The Combined White and Saturated Color LED Features a Unique GUI and No-Shift Light Without Gels

High-output, compact LED set lights from Cineo Lighting are known for their balanced, color-correct and natural-looking white and colored spectrum, as well as the way they dial in seamlessly on green-screen shoots. Cineo’s Quantum 120, one of the brightest soft lights on the rental and retail market at 75,000 lumens, features color temp presets from 2700K–6000K and has been used on creator and star Will Forte’s heavily green-screened post-apocalyptic comedy Last Man on Earth since 2015.

In late May, NBCUniversal and Cineo reached a deal to develop new LightBlade by Cineo technology and LED production fixtures for NBCUniversal’s broadcast, episodic and feature film productions. Cineo uses a proprietary technique to bring phosphor-converted white and color light to LEDs, rendering a range of believable lighting conditions, from deeply saturated to soft daylight. 

We spoke with CEO Rich Pierceall about the company’s new Qc80, an award-winning 50,000-lumen saturated color LED fixture introduced earlier this year, to learn more about features that let lighting pros independently control everything from white and colored light to the dimming curve and saturation.

StudioDaily: The Qc80 is Cineo’s first foray into combination white and fully saturated color LEDs. Did you have to make any trade-offs to combine the two?

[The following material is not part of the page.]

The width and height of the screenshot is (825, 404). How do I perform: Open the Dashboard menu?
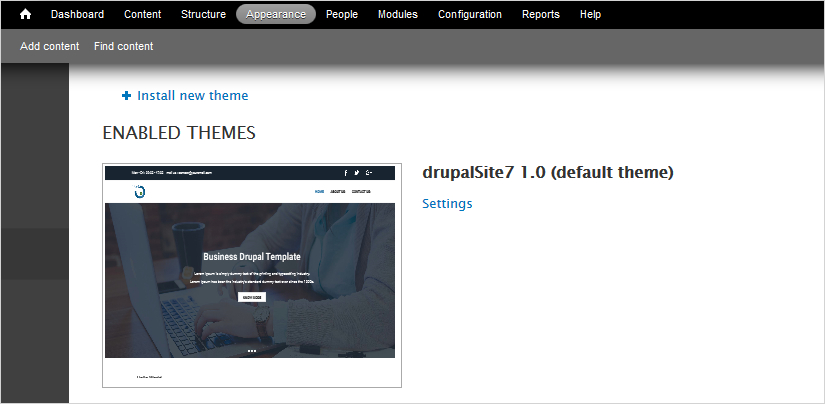[77, 14]
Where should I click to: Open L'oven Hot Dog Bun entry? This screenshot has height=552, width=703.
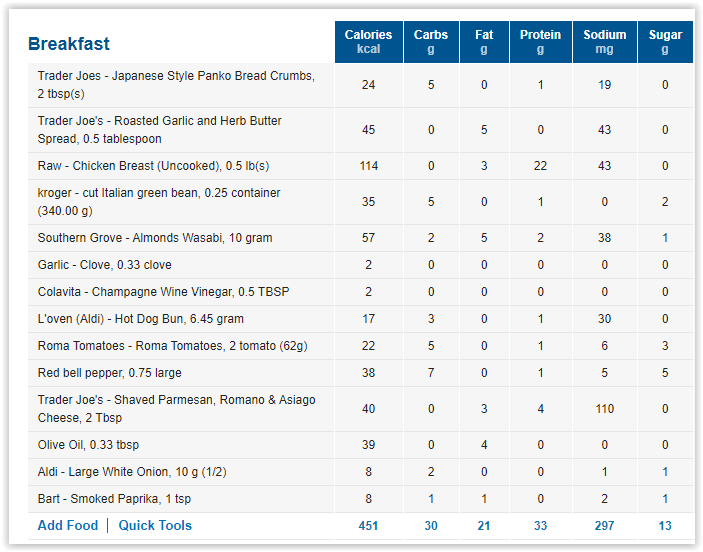point(141,319)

Rich Pierceall: We don’t compromise the white at all. Like some of our other popular lights, the Qc80 features variable white from 2700K–6500K. You determine the white point you’ll use based on the camera and what you want to shoot at, be it 3200K, or daylight, whatever. The white in the LED is derived from the same phosphor formulation and recipes that Cineo developed years ago in our remote phosphors — we’re the guys who invented remote phosphors — so all of our products match in terms of white. They are also all above 95 CRI at all color points. As we started to take our products into full saturated colors as well, it’s a completely separate system in the fixture. We have a full white and a full color system in there and they work in combination. That way you can set your white point for the DP independently of what you also are going to do with saturated color. They are two different kind of light and color philosophies and therefore need to be distinct and independently tunable systems. You determine what your CCT will be on white, then you work color into it. That’s very different from other LED fixtures.

How does that affect the life of the product when using white and saturated color together, and how does that compare to other LEDs out there?

There’s an interesting term called “differential aging,” which means that different LEDs will age at different rates due to the dyes in the LEDs. A green LED, for example, will age differently than a red LED. What we decided to do was use the same LEDs for all five colors. How we’ve done that is we’ve used phosphor, obviously, to convert blue LEDs into our white light formation. We’ve also used blue LEDs to convert our saturated colors as well: we’re doing a phosphor-converted red, a phosphor-converted green and the same blue dye we’re using everywhere else. All of our LEDs are the same, so they all age the same way. What does that means on set? Over time, there is no shift in color when using the same LEDs on a show because there is no differential aging. Again, that’s very, very different from our competitors’ products.

Cineo Qc80 rear view

What are your customers saying about the Qc80 so far?

People don’t react so much to this kind of nitty-gritty differential aging stuff, though they are happy to know about it. It’s important to us and we designed them that way basically to support the longevity of the product. But the thing that people really got about this light at NAB and CineGear is its graphical user interface. We designed this GUI so that you really understand, and can see, what you’re doing when you’re adding color to white. Let’s be honest: not all lighting professionals are that familiar in working with light in color. They are familiar with gel, but gel is different because it subtracts light. What we’re doing here is additive, so we needed to have an easy-to-understand tool to allow you to work these color and white systems together. And they really love how the GUI lets them do that. That’s been the most common and strongest positive reaction from customers so far — just how easy it is to use.

Tell me more about the NBCUniversal partnership.

We have a pretty aggressive build plan with them that will be ongoing for the next five years. They showed those first LightBlade LEDs at CineGear in the NBCUniversal booth. They are serious about maximizing LED technology and we’re thrilled to be able to do it with them. We’ve had relationships with them for a while. They were in a tough situation before we started working with them, where the lighting products they were using weren’t evolving with the technology. So they had to decide, ‘Do we keep investing in what we have and try to stay current, or do we shift gears and work with a company that’s pushing the envelope a little harder?’ I like to think that’s how people see Cineo, because we are constantly pushing the edge and trying to find and develop new technology, as well as more robust manufacturing techniques. NBCUniversal looked at a bunch of other companies, including us, but I think because we make that innovation the centerpiece of our business, that was exactly what they were looking for and where they wanted to head next.


Cineo will show the Qc80 at IBC in Amsterdam, as well as premiere the Standard 410 (S410), a 25,000-lumen LED that weighs under 27 pounds.